(EXCERPT TO READ):
§

Central part of Jutland

Bredevad
In the central part of Jutland, at the important road junction at Bredevad 10 km north of the border, Danish and German soldiers arrived at the same time. The Danish forces consisted of only one and a half platoon with one gun and there wasn’t time to prepare a defence. After ignoring a Danish warning shot the Germans continued to approach. The Danes opened fire and the driver of the foremost armoured car was killed and the car blocked the road. But the gun crew was now under heavy fire and two men were wounded. In spite of this, 2 more armoured cars were knocked out. One of them was hit by 5 grenades and the Germans retreated. At this time 4 men from the gun crew had been killed or wounded and the commander Captain Bartholdy gave the order to pull back. But just as they prepared for this, another German force arrived from the east, and the platoon had no choice but to surrender





Aabenraa and Haderslev
At the Soegaard camp orders were given at 6:30 am to pull back to Vejle where the Jutland division was preparing a line of defence. At Aabenraa there was a short fight, when a unit covered the retreat towards Haderslev and Vejle. A tank was damaged, but the Danes passed through Aabenraa without any losses, and arrived at Haderslev at 7:35 am closely followed by German tanks. While the troops from the border continued north towards Vejle, the garrison at Haderslev prepared to stop the Germans

The garrison which consisted of about 225 men from the 3rd Battalion of the 2nd regiment, set up a line of defence south and west of the town, and a last stand was prepared at the barracks. Approaching this small force was an entire German division backed by tanks! 37mm gun was a placed at a corner of the road leading into Haderslev, and further down the road two 20mm guns was placed behind a barrier of tipping wagons.Shortly after they were in place the first tanks appeared.

The gun crew at once opened fire upon the advancing tanks which returned fire and hit Cornet Vesterby who was directing the fire. The other members of the gun crew fired on and disabled all 3 tanks. By now German motorcyclists had dismounted and began firing at the Danes with machine guns. One by one the gun crew was hit, and when the fire finally stopped all of the men were wounded. Vesterby and Hans Christian Hansen died later of their wounds.

The Germans continued forward toward the tipping wagons, but were stopped by fire from the two 20mm guns. A heavy fire was laid down on the defenders and one of the Danes, Oluf Arthur Hansen was killed by a shot to the head, but the Germans were unable to advance. The fighting continued for 10 minutes more, until the order came from Copenhagen to cease fire, much to the displeasure of the soldiers who had stopped the German advance.

§

(WRITTEN REQUEST 1):
Rewrite the account of the fighting in Jutland starting at "The gun crew at" and ending at "the German advance.", putting "motorcycle troops" in place of "motorcyclists".
(WRITTEN REQUEST 2):
According to the account of the fighting in Jutland, roughly how many men made up the garrison at Haderslev?
Work from the account of the fighting in Jutland alone.

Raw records
§

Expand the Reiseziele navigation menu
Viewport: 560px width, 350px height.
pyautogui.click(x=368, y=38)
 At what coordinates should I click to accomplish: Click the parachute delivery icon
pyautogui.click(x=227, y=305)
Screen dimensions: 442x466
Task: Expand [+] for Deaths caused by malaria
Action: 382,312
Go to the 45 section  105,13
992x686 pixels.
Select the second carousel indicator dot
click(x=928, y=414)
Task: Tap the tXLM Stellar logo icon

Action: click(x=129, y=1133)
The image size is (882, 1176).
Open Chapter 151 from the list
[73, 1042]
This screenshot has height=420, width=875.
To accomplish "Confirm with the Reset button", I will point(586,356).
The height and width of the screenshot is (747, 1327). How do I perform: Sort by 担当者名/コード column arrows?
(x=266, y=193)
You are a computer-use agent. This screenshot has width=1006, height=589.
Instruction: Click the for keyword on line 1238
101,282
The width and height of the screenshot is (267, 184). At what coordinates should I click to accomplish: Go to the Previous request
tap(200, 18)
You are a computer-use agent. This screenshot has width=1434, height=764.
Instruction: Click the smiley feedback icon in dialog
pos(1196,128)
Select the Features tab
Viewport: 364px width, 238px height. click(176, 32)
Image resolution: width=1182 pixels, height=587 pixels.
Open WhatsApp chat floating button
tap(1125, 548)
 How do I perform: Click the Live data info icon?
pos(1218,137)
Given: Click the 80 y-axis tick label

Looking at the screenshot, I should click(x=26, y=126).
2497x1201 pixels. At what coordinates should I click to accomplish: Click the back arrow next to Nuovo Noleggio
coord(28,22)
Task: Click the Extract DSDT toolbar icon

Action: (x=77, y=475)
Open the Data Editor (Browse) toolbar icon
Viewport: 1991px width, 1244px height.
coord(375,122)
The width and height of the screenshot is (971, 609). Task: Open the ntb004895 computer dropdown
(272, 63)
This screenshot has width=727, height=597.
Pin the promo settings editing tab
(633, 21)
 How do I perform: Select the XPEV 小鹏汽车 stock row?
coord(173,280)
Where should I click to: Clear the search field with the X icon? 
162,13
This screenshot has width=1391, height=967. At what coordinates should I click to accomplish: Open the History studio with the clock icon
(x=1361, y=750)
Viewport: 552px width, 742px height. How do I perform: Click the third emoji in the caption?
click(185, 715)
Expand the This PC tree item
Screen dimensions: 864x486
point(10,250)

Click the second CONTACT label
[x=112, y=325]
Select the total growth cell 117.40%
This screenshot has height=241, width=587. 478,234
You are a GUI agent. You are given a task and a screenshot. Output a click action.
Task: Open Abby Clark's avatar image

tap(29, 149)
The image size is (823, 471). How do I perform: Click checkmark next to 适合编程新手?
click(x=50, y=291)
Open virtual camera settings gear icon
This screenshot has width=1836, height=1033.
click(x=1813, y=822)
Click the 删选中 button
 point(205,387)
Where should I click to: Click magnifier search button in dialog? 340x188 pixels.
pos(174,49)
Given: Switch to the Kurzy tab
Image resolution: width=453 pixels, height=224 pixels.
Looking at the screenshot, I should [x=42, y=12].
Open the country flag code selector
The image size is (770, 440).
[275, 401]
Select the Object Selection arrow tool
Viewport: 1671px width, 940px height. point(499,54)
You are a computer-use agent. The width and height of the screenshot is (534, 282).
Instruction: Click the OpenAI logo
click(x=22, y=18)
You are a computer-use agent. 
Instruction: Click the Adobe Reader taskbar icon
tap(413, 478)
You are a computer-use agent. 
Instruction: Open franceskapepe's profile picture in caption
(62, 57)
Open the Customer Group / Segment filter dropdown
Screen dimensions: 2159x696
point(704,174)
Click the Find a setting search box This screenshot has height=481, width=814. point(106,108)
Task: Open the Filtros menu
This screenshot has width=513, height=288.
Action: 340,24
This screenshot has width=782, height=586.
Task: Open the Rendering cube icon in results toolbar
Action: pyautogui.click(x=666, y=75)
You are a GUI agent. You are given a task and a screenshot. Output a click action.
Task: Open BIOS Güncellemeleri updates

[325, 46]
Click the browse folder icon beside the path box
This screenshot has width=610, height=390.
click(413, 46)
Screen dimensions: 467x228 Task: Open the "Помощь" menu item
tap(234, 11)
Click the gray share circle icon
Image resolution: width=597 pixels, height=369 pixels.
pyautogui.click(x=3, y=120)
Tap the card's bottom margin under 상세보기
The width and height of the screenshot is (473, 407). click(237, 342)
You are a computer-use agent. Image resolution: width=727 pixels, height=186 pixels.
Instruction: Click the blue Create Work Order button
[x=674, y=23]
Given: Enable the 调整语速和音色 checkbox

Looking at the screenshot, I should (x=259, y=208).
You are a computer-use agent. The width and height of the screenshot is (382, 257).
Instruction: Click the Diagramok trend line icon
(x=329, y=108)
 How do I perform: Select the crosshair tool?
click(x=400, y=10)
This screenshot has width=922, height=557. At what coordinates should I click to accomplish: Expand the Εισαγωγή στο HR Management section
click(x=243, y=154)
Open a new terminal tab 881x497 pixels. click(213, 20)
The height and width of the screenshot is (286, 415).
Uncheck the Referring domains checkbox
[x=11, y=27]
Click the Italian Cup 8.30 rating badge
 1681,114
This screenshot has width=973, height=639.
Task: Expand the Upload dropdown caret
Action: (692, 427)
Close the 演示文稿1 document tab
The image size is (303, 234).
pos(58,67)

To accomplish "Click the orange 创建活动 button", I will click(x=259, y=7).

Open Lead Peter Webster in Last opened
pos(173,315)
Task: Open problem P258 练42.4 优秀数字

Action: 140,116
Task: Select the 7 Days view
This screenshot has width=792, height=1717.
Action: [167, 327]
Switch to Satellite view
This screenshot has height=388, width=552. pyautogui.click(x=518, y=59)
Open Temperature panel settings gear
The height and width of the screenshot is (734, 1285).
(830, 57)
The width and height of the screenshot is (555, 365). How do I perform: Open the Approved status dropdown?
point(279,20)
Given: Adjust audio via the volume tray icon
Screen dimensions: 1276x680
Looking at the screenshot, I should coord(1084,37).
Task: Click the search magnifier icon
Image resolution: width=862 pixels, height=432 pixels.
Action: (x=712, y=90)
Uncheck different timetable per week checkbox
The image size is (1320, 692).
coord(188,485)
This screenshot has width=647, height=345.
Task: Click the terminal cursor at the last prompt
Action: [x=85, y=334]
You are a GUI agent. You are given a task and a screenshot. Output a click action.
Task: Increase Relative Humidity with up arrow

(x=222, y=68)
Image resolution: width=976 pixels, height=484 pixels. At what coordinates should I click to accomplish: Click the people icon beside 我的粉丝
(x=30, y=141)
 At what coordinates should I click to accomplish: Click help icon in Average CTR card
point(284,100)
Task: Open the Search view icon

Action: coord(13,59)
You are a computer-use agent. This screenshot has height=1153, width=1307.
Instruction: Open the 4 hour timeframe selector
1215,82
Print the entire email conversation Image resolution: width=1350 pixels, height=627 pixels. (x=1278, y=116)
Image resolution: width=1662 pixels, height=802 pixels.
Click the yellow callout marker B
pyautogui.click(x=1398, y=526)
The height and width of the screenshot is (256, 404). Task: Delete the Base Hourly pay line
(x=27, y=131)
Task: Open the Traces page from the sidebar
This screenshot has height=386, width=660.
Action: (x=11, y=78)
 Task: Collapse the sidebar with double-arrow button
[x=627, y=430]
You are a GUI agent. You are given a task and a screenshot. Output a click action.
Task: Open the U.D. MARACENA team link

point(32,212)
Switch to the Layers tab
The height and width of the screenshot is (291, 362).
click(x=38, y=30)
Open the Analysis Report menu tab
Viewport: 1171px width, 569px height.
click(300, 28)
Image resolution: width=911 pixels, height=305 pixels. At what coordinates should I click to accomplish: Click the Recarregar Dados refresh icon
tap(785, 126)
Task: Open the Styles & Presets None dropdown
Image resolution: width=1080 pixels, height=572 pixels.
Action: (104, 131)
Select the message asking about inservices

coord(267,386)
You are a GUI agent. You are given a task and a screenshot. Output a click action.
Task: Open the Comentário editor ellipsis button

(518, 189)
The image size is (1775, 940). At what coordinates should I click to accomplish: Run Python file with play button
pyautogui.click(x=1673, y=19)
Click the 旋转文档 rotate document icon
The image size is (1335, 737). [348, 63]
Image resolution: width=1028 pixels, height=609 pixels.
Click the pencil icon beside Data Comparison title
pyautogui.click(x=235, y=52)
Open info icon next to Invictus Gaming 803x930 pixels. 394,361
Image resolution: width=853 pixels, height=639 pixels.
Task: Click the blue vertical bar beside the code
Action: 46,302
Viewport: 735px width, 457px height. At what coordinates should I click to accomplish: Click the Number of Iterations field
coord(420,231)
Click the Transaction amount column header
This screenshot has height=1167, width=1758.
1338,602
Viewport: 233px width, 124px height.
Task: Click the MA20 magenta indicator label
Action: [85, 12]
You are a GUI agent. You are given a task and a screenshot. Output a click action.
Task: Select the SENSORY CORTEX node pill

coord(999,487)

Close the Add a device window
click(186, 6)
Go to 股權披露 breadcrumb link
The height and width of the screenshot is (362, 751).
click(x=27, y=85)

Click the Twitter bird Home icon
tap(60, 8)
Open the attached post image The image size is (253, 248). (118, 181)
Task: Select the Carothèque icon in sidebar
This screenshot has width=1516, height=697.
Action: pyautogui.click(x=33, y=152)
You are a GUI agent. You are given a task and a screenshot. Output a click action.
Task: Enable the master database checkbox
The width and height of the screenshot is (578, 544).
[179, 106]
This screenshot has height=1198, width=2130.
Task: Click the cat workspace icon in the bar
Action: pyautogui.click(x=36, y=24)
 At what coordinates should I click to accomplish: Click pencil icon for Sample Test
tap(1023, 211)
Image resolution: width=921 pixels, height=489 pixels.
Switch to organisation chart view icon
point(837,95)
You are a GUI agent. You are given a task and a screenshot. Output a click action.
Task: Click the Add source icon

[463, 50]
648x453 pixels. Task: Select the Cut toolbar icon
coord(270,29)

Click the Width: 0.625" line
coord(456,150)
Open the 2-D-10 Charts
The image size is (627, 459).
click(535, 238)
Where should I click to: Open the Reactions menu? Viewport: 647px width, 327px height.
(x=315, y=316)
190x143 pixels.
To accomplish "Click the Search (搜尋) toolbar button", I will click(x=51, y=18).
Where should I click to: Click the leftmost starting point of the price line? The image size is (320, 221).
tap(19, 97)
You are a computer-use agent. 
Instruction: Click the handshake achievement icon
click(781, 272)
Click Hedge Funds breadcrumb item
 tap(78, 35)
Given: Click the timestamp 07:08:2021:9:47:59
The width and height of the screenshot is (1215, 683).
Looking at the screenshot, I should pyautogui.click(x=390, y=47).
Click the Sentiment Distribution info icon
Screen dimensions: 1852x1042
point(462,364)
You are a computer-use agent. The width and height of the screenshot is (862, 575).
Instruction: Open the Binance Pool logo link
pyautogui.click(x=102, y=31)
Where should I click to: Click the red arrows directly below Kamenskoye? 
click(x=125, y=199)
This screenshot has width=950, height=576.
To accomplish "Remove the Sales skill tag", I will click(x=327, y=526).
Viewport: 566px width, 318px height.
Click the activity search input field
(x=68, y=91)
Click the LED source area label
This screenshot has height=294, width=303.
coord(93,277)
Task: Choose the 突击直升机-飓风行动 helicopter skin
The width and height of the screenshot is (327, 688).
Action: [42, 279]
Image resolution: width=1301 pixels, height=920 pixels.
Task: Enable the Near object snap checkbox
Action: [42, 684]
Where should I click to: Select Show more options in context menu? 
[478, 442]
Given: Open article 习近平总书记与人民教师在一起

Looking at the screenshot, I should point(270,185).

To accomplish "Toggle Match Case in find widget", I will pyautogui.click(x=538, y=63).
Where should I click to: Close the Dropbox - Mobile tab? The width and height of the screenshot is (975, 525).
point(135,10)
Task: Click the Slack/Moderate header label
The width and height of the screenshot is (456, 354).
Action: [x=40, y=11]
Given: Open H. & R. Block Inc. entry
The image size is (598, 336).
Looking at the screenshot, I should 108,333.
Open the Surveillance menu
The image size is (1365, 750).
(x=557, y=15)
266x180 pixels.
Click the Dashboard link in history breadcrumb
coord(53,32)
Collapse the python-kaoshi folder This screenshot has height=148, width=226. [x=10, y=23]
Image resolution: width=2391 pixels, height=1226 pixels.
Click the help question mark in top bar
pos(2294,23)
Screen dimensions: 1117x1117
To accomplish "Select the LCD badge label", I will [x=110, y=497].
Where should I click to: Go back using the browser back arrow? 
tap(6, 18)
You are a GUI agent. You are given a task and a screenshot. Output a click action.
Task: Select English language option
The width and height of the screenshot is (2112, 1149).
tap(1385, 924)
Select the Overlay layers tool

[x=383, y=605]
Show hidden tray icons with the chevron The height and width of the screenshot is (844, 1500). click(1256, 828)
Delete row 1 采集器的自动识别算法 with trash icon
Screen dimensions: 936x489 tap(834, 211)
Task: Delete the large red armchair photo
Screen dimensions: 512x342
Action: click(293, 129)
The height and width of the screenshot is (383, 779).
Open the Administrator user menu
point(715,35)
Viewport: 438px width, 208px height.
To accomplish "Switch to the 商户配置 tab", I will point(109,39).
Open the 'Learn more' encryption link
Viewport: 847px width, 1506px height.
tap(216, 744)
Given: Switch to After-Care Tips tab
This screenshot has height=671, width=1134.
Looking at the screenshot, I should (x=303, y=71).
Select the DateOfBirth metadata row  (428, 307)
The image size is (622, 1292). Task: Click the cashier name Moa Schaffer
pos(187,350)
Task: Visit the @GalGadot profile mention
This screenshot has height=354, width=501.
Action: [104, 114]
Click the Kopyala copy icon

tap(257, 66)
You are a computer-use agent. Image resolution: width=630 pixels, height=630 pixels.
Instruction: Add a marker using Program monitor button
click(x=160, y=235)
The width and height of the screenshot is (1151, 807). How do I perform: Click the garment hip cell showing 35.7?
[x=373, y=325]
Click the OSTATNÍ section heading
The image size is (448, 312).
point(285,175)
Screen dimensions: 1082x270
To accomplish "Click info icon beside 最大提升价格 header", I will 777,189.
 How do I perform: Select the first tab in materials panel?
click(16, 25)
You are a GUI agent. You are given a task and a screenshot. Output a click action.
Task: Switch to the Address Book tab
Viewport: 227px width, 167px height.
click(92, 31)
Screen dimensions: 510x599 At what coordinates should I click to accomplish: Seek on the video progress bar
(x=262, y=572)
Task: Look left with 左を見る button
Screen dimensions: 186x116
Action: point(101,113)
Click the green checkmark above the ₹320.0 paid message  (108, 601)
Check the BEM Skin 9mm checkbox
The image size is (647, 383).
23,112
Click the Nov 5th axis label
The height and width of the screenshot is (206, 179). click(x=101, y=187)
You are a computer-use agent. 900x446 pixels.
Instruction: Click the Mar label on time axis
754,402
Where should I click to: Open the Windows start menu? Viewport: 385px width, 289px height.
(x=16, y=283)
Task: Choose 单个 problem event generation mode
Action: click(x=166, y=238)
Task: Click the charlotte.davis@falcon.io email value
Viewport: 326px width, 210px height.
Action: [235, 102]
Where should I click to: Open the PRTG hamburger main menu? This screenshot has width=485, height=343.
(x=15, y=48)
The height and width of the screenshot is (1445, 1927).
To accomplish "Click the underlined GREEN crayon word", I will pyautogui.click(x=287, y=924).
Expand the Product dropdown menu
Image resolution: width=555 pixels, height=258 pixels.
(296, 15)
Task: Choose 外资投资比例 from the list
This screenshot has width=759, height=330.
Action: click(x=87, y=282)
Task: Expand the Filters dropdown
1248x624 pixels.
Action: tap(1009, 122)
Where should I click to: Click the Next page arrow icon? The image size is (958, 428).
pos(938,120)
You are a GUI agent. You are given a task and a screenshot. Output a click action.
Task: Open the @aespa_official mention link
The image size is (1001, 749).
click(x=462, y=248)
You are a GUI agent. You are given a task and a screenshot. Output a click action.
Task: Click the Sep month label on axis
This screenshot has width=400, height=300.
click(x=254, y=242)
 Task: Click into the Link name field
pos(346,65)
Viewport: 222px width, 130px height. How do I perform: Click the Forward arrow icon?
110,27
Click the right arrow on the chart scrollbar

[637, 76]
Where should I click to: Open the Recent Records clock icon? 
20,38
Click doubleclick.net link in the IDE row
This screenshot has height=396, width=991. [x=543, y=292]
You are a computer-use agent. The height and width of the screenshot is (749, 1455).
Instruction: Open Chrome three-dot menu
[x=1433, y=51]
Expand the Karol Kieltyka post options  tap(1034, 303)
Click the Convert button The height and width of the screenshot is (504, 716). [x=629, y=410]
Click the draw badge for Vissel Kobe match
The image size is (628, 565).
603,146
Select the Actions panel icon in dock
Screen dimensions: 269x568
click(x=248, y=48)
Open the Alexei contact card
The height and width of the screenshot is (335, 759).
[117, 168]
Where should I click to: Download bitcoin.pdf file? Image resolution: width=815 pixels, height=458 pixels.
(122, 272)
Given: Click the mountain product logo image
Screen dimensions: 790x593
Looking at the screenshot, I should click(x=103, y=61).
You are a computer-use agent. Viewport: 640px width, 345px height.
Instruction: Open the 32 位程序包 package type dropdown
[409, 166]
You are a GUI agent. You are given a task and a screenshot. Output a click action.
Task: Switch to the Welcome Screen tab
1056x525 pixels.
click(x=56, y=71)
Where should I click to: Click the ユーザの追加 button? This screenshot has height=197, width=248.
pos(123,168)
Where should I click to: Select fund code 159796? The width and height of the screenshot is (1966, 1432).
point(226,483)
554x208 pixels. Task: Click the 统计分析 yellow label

§

(WRITTEN REPLY 1):
The gun crew at once opened fire upon the advancing tanks which returned fire and hit Cornet Vesterby who was directing the fire. The other members of the gun crew fired on and disabled all 3 tanks. By now German motorcycle troops had dismounted and began firing at the Danes with machine guns. One by one the gun crew was hit, and when the fire finally stopped all of the men were wounded. Vesterby and Hans Christian Hansen died later of their wounds.

The Germans continued forward toward the tipping wagons, but were stopped by fire from the two 20mm guns. A heavy fire was laid down on the defenders and one of the Danes, Oluf Arthur Hansen was killed by a shot to the head, but the Germans were unable to advance. The fighting continued for 10 minutes more, until the order came from Copenhagen to cease fire, much to the displeasure of the soldiers who had stopped the German advance.

(WRITTEN REPLY 2):
About 225 men from the 3rd Battalion of the 2nd regiment.